Somebody, however, is very eager to see the “Rocky Investigated” story in print no matter what, and late Monday, they succeeded in getting it into the San Francisco Chronicle, which reported that FBI agents headquartered there “have begun a criminal investigation” of Delgadillo. The report -- based on “sources familiar with the FBI investigation” -- was not specific on what was being investigated but alleged that “the probe began after Delgadillo was criticized for allegedly using city resources for personal benefit.” Agents from San Francisco reportedly are involved because L.A. agents routinely work with the city attorney and, therefore, have a conflict of interest.
What the Chronicle’s sources understood is that, in this new digital age, publication anywhere is publication everywhere. Within hours, the San Francisco story was picked up on a variety of local Internet blogs, including latimes.com’s LA Now. That posting subsequently was amended thus: “The FBI has begun a criminal probe of our city attorney, Rocky Delgadillo, according to the San Francisco Chronicle. (UPDATE: Given what we’ve reported about Delgadillo’s use of city funds to repair a wrecked car and city staff to watch his kids, it’s not surprising that the feds might be looking into his actions. They have a legal obligation to chase leads. But it’s also worth noting that lots of investigations end up determining nothing illegal happened.)”

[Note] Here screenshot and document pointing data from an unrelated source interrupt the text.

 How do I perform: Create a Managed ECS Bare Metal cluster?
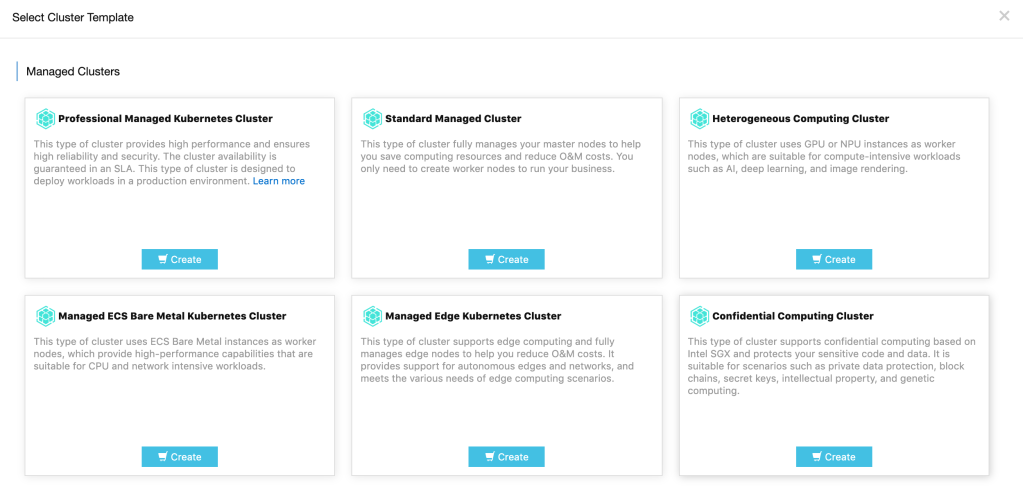pyautogui.click(x=179, y=457)
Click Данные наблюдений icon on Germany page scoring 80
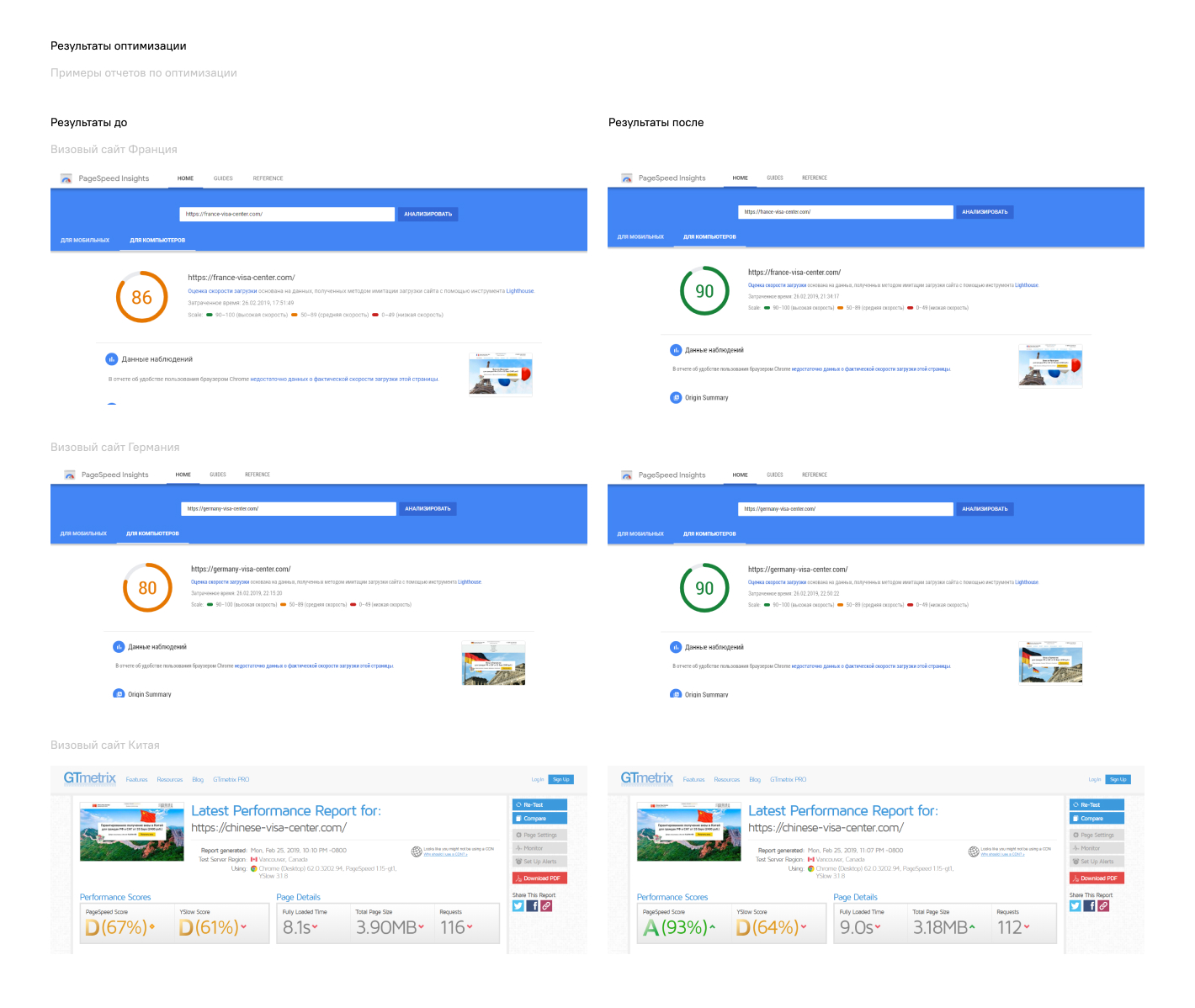The image size is (1195, 1008). (119, 647)
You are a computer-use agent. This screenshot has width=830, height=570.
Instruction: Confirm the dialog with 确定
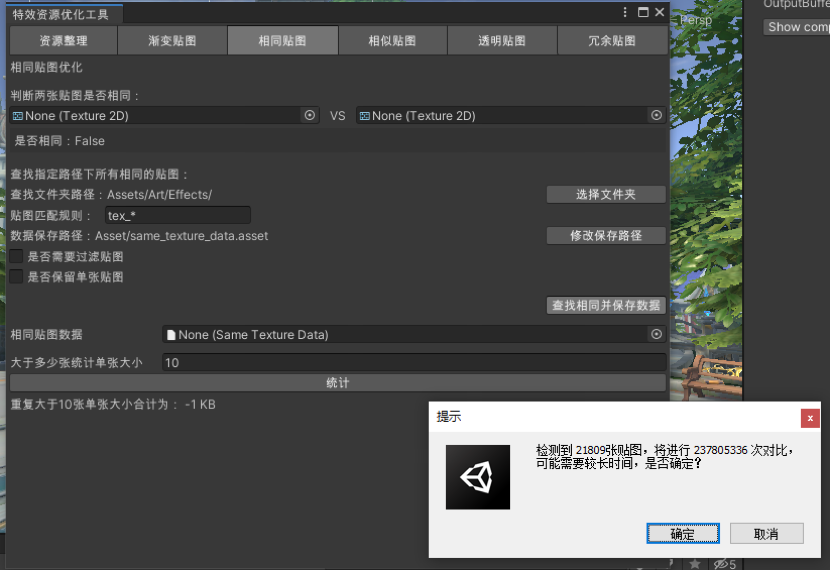point(683,533)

The caveat is an important recognition that the transition to online news delivery -- with its aggregation of almost anything that appears almost anywhere -- cannot become a de facto technological outsourcing of a paper’s news judgment. That judgment, fallible as it may be, is, after all, the minute-by-minute expression of a news organization’s basic integrity. You do not barter that for a zippy mess of cyber pottage. In this new world, you have to acknowledge what others publish but not endorse it.
By Tuesday afternoon, the situation surrounding Delgadillo was as confused as before. Both he and his spokesman continued to deny any knowledge of an FBI probe, though City Controller Laura Chick was willing to say she had been interviewed about Delgadillo by federal investigators but declined to discuss the interview. The feds, meanwhile, continue their customary practice of refusing to confirm or deny the existence of an investigation.

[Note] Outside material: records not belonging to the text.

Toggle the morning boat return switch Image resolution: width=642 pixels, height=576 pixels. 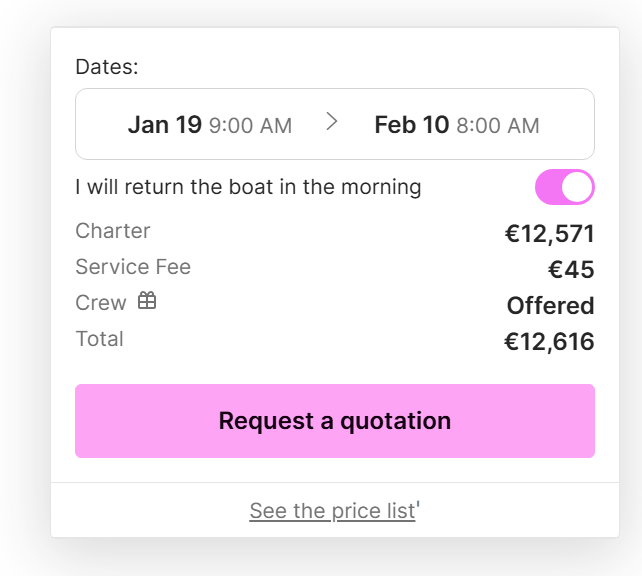565,187
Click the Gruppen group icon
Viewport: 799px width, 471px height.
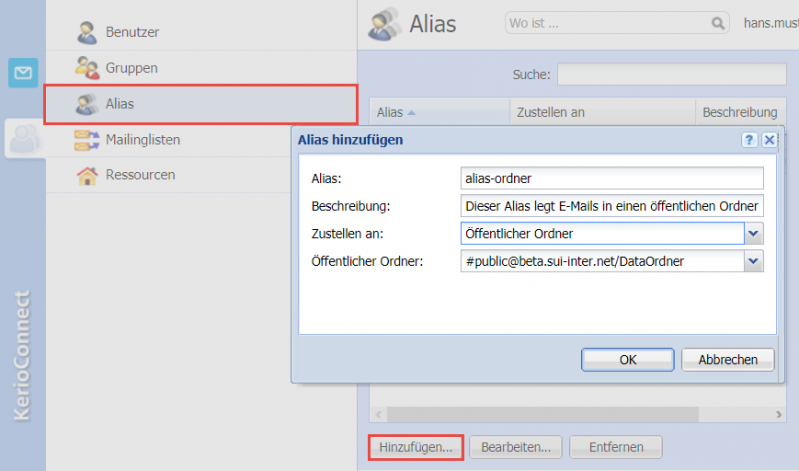point(88,68)
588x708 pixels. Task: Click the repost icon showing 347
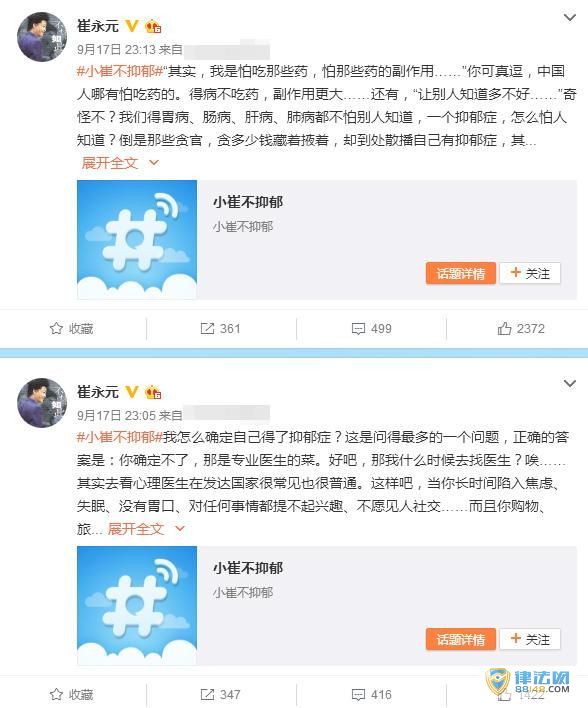[207, 694]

But just as The Times has had to find a way to maintain its rules on a new playing field, it’s time for the FBI to do the same. Its refusal to confirm or deny in this case, which might once upon a time have stopped a story, is pointless.
The FBI needs to make a simple declaration of whether or not it’s investigating Delgadillo. He is, after all, a public prosecutor. His office may be hubris central in a building where egos routinely come supersized, but it’s intolerable to expect it to perform under this kind of cloud. The FBI has a responsibility not only to public integrity but to orderly public government, and as things stand now, it ought to fulfill it with a simple act of candor.